Moreover, for all of claims of this being a taxpayer victory, the case represents at least a partial win for the government.  Again, the court held that Treasury possesses the statutory authority to adopt the regulations at issue and that its justifications for doing so were reasonable, not arbitrary or capricious.  These conclusions bode well for the final inversion regulations one assumes are coming.  Maybe a few inversions will occur before Treasury manages to finalize its proposed regulations, at some cost to the fisc.  But considering that Treasury at one time disclaimed the regulatory authority to stop inversion transactions, the pro-Treasury aspects of the Chamber of Commerce decision are significant. 

Still, the Chamber of Commerce decision is big news.  As desperately as some in the tax community might wish to confine the Mayo decision to its narrow holding regarding Chevron deference for Treasury regulations, the lower courts just are not going along with those wishes.  Quite simply, Mayo has changed how courts look at the relationship between the IRC and the APA.  Courts are willing to consider that the IRC’s provisions authorize deviations from APA requirements.  The government wins some of these cases even as it loses others.  But courts are no longer taking “tax is different” arguments at face value.  Meanwhile, the Chamber of Commerce court reached a pro-APA,  anti-tax exceptionalist set of conclusions that, if adopted widely, would fundamentally alter tax administration.  Standing doctrine may prove a bigger obstacle in some cases, but interpreting the AIA to permit pre-enforcement judicial review of Treasury regulations would inevitably lead to more such challenges.  Curtailing Treasury’s authority to issue temporary regulations would force Treasury to reorient how it uses its regulatory authority. 
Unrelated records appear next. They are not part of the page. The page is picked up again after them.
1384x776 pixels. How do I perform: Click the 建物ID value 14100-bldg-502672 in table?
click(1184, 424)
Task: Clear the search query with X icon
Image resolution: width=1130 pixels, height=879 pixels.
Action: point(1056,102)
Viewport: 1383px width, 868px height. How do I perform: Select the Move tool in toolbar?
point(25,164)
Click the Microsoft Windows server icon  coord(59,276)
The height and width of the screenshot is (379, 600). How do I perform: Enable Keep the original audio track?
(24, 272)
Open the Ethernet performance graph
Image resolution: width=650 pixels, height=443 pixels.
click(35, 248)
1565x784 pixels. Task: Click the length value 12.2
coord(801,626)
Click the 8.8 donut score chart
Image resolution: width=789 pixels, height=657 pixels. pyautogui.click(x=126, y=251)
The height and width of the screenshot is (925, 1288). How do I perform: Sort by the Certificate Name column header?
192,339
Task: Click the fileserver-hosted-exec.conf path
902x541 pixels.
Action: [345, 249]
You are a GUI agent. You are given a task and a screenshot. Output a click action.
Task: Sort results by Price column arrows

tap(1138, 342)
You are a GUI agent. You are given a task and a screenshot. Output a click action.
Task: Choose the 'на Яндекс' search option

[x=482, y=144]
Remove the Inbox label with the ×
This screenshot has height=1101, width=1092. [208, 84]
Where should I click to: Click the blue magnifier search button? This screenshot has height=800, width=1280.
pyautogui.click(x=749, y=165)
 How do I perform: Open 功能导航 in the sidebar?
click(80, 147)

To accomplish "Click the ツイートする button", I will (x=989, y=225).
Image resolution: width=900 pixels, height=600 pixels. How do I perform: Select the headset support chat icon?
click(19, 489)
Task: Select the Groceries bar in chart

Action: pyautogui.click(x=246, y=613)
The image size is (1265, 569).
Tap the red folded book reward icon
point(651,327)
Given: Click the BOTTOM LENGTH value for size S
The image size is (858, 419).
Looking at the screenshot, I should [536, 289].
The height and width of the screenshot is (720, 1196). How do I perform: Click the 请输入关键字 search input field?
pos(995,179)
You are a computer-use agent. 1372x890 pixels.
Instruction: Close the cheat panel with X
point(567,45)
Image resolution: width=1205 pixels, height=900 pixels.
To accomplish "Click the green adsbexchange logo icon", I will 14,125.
The post-Mayo uncertainty surrounding longtime tax administrative practices is unsettling, particularly at a time when the IRS is grappling with a number of other administrative difficulties.  Some observers may anticipate and lament some cost to the fisc of requiring Treasury to adhere more closely to the same general administrative law requirements, doctrines, and norms that other federal government agencies must follow.  But the APA serves important systemic goals as well.  Other commentators will anticipate greater transparency and accountability in tax administration — qualities that are essential for maintaining public perceptions that the tax system is legitimate, fair, and worthy of voluntary compliance.